Fraud in a government run program where they spend other peoples money with impunity, I am shocked, SHOCKED I TELL YOU!


BlueSouthPark Oct. 27, 2011 @ 11:58 a.m.

Wow, you would have thought with all of the post-HUD investigation new rules/regs about CDBG allocations that the city wouldn't let anything like this slip by. Guess the oversight isn't really there, as advertised.


BlueSouthPark Oct. 27, 2011 @ 12:06 p.m.

Here's a list of all fiscal year 2011 applicants and recipients, just to get an idea of how CDBG money is allocated in San Diego:


The three categories are CED (Community/Economic Development Projects) PS (Public Services Projects) CIP (Capital Improvement Projects)


nostalgic Oct. 27, 2011 @ 12:41 p.m.

Looks like CDBG applicants get it all or get zero. The Urban Corps got $185,651. Wonder what it was for? Interesting web site. $100,000 is almost the bare minimum anyone asks for, although there were a few in the $75K range. A lot were more than $200,000. A little here, a little there, pretty soon it adds up.

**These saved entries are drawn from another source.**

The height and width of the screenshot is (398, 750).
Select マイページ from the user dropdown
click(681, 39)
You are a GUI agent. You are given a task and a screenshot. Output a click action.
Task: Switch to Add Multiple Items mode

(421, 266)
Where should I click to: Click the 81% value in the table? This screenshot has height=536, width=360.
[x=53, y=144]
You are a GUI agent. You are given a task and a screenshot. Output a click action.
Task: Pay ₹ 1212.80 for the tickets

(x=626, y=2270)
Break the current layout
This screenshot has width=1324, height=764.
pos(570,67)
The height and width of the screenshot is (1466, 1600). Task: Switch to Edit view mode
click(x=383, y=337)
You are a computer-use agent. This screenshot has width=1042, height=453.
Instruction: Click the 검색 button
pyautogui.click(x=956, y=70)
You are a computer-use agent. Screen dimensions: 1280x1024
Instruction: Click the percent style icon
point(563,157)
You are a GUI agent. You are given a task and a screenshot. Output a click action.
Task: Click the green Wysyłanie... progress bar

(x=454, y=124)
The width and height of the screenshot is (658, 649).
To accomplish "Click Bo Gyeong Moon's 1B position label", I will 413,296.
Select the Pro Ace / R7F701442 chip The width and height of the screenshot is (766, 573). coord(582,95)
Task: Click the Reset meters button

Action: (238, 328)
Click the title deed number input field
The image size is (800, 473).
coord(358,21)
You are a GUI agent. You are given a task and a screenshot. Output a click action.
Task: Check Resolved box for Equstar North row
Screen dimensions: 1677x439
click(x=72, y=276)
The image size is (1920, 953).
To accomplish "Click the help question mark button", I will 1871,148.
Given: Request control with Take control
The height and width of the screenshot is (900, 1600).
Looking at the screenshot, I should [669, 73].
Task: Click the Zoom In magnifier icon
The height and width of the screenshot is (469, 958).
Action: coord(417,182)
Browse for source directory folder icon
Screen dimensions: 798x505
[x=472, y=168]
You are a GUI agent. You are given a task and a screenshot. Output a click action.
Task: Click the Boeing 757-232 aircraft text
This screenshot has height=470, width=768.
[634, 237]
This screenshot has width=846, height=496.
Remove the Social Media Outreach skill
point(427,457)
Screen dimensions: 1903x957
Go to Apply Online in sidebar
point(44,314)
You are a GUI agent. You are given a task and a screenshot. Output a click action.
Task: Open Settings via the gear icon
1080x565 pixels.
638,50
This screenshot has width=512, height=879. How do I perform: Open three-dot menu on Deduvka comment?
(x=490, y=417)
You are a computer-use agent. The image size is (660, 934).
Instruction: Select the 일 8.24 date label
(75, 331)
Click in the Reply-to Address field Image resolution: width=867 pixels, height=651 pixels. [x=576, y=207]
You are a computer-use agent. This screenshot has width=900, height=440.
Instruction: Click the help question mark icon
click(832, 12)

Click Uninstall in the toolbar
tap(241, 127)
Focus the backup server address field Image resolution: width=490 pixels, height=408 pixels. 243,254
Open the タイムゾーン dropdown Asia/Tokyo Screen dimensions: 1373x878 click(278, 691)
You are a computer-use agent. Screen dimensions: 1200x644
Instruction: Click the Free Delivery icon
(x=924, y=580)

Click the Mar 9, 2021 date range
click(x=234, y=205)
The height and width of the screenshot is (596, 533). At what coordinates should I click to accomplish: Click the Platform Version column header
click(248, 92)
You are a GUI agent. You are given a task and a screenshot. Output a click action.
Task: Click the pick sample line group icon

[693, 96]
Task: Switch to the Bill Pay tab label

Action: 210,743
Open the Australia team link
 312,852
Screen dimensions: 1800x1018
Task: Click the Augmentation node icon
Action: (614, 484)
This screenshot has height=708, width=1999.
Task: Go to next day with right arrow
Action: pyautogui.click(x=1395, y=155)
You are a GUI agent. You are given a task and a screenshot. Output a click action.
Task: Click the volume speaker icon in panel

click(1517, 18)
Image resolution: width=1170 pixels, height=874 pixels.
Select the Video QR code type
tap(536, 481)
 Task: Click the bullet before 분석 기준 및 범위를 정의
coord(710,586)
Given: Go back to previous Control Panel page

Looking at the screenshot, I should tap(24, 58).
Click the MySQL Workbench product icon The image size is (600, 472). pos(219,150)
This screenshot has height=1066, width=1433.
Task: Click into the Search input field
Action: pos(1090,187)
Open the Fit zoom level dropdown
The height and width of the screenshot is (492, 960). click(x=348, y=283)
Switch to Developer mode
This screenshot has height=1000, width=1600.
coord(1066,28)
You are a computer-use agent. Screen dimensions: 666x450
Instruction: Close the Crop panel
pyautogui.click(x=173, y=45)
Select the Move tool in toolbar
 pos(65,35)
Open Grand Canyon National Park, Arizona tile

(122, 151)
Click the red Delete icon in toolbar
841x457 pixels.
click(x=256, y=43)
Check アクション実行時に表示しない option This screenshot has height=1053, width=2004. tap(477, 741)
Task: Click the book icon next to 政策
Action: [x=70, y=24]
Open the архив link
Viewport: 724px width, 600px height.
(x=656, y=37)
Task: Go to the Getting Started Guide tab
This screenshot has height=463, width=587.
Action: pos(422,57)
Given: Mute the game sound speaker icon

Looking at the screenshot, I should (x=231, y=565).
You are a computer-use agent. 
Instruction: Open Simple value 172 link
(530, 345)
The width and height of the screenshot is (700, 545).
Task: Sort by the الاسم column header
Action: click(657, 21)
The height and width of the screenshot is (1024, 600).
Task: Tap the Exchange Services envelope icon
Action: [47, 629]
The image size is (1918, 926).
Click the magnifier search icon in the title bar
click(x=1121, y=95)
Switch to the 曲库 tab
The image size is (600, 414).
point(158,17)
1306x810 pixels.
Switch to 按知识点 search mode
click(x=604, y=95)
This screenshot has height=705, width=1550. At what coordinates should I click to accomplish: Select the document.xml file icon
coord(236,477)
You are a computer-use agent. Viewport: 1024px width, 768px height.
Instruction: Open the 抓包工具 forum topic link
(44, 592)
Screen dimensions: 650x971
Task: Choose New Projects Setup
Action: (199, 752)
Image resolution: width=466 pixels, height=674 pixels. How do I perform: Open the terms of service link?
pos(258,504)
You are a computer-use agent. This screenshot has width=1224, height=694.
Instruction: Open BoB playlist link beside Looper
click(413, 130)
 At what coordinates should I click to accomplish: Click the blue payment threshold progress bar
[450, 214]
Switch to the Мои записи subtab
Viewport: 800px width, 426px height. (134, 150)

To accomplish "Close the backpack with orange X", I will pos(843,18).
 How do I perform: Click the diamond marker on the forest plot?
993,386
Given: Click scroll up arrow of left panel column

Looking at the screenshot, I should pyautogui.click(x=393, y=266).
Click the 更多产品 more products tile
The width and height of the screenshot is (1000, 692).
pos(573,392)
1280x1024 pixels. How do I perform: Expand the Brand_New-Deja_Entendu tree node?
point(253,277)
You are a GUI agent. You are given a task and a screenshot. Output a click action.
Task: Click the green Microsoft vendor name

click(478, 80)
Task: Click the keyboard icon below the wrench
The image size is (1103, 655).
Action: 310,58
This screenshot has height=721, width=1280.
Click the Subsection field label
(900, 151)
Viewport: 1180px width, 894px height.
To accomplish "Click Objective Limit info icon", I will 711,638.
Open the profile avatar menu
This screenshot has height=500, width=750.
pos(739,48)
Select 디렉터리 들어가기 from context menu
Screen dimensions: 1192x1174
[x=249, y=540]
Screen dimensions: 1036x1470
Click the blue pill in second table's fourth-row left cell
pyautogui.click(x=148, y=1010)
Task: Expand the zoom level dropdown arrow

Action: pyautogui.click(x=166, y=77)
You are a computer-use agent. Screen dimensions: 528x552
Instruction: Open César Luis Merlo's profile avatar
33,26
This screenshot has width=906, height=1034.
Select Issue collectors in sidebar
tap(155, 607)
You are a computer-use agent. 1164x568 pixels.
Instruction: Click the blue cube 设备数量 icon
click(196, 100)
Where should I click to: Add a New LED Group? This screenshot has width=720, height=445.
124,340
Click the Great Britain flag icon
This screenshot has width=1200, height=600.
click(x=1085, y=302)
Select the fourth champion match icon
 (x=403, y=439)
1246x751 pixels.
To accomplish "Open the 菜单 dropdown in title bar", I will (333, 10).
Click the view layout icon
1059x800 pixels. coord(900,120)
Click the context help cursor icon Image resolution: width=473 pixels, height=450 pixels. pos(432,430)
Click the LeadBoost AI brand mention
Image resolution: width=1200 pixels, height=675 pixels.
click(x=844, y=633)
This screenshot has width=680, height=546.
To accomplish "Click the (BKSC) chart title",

BlueSouthPark Oct. 27, 2011 @ 1:52 p.m.

Post-HUD, San Diego's new CDBG rules made $50,000 the new minimum grant.

That may have been in response to the practice of bestowing smaller grants, around the time when Ben Hueso left his Economic Development job and was elected to office, by councilmembers to nonprofit business associations in their districts.

Some of those "little" $20K-$40K CDBGs were used by the business associations to pay PR people to promote business-association-controlled MAD formation, for example. That's over, thank goodness!


Dorian Hargrove Oct. 27, 2011 @ 12:20 p.m.

Update: City Auditor Eduardo Luna said that the fraudulent claim was submitted by the Alliance for African Assistance.


nostalgic Oct. 27, 2011 @ 8:34 p.m.

I don't see the difference between these guys and every other city non-profit contractor. Must be a a CDBG thing.